Une manifestation agitée, mais écourtée
Quelque 450 personnes ont été arrêtées mercredi soir lors de la marche organisée par la Convergence des luttes anticapitalistes (CLAC) qui s’est rapidement terminée par une souricière.
Selon la CLAC, ce sont 2000 manifestants qui se sont rassemblés vers 18h près de l’Hôtel de Ville au son des fanfares et tambours anarchistes.
Moins de 20 minutes plus tard, alors que plusieurs escarmouches avaient déjà eu lieu, le Service de police de la ville de Montréal (SPVM) a décrété le rassemblement illégal en vertu du règlement municipal P6. Cette loi rend illégale toute manifestation pour laquelle les organisateurs n’ont pas fourni d’itinéraire et à laquelle les participants sont masqués.
Faisant fi de l’ordre de dispersion, quelques centaines de participants ont poursuivi la marche en direction du Club privé 357c, sur l‘avenue des Communes. Les policiers ont alors bloqué les manifestants près du Musée de la Pointes-à-Callières vers 19h30 et ont pris en souricière quelques centaines d’individus.

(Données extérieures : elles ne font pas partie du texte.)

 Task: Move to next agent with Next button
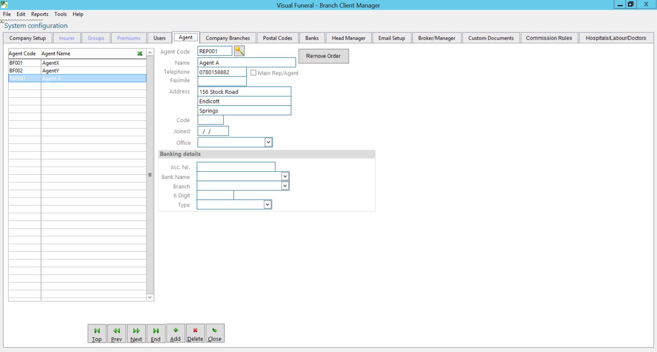[x=136, y=334]
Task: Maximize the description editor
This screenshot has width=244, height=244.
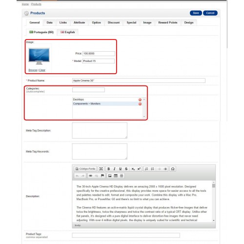Action: [101, 169]
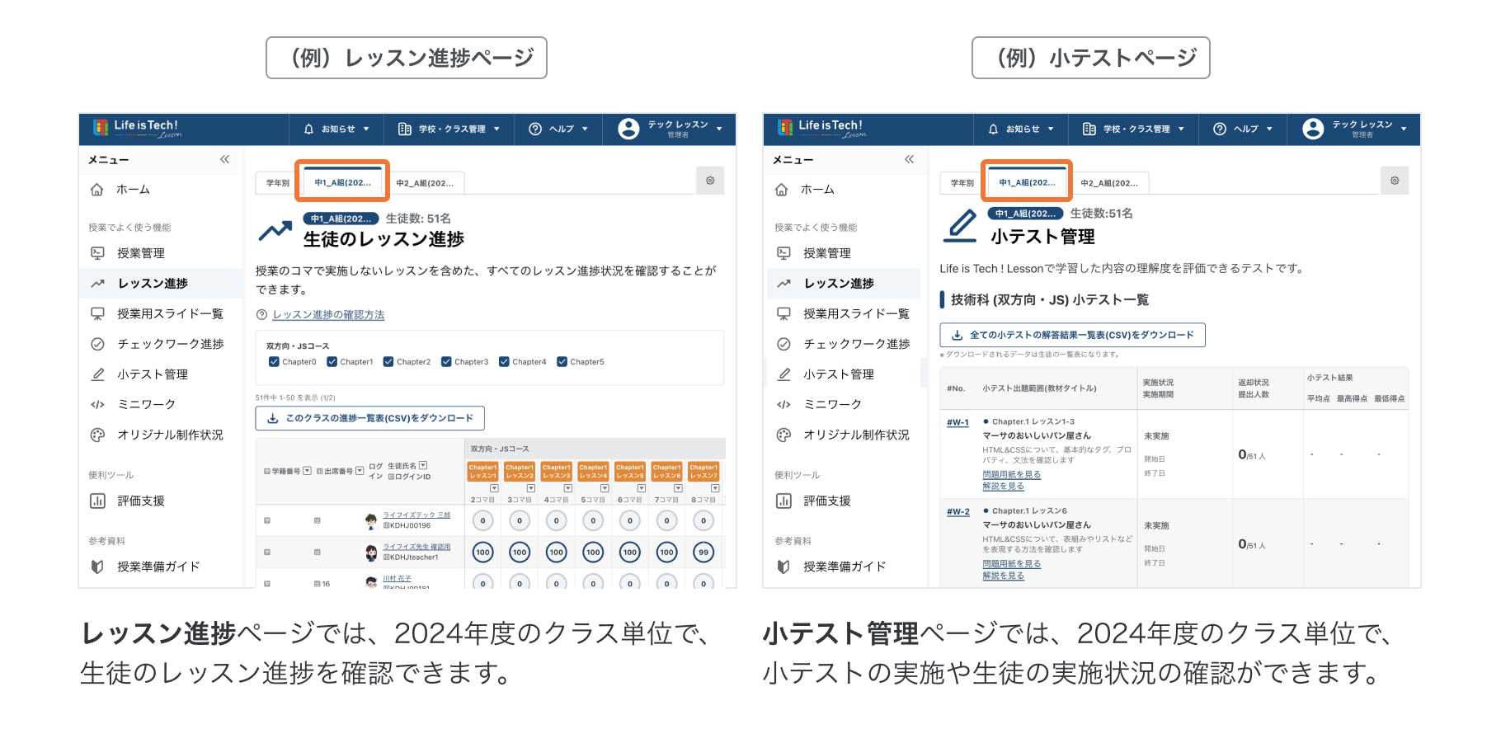Select the 学年別 tab on quiz management page

click(x=962, y=183)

Tout en repoussant les autres manifestants, les policiers ont fait la lecture de leurs droits aux militants. Ceux-ci ont été progressivement emmenés dans des autobus de la Société de transports de Montréal (STM).

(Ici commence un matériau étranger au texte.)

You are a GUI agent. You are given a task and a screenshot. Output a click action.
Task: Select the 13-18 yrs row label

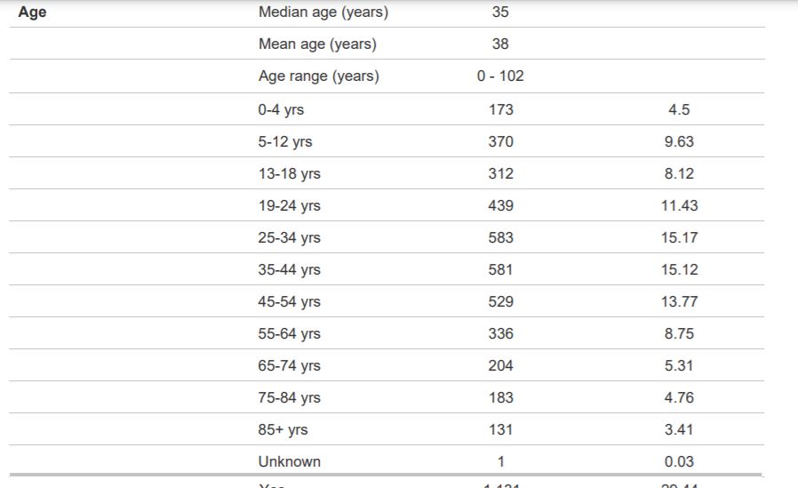pos(289,173)
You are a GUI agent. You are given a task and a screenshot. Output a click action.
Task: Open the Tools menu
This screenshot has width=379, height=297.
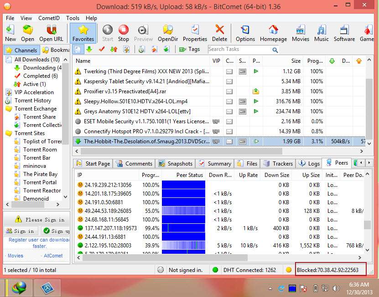point(73,18)
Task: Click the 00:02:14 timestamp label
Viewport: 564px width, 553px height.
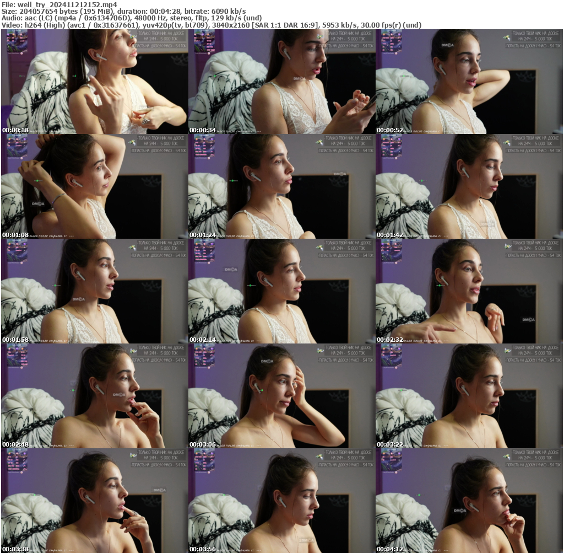Action: click(x=201, y=340)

Le sergent Jean-Bruno Latour a indiqué que les arrestations en dehors de la souricière sont liées à des «actes criminels», qui ont été commis vers le lieu de rassemblement, où des «bâtons et boules de billard» auraient été utilisés contre les policiers.
Les organisateurs de la marche ont déploré les arrestations massives, ne se disant toutefois pas responsables des actes violents. «Malgré tout, cet évènement aura permis de mettre en lumière le mécontentement et la grogne de la population envers ce système fondamentalement corrompu», a souligné William Tremblay, porte-parole de la CLAC.
Le Club privé 357c
Les organisateurs désiraient terminer la marche devant le Club privé 357c, qui a été nommé à plusieurs reprises devant la Commission Charbonneau. C’est à cet endroit que plusieurs personnalités politiques telles que Line Beauchamp et Frank Zampino ont rencontré des collecteurs de fonds.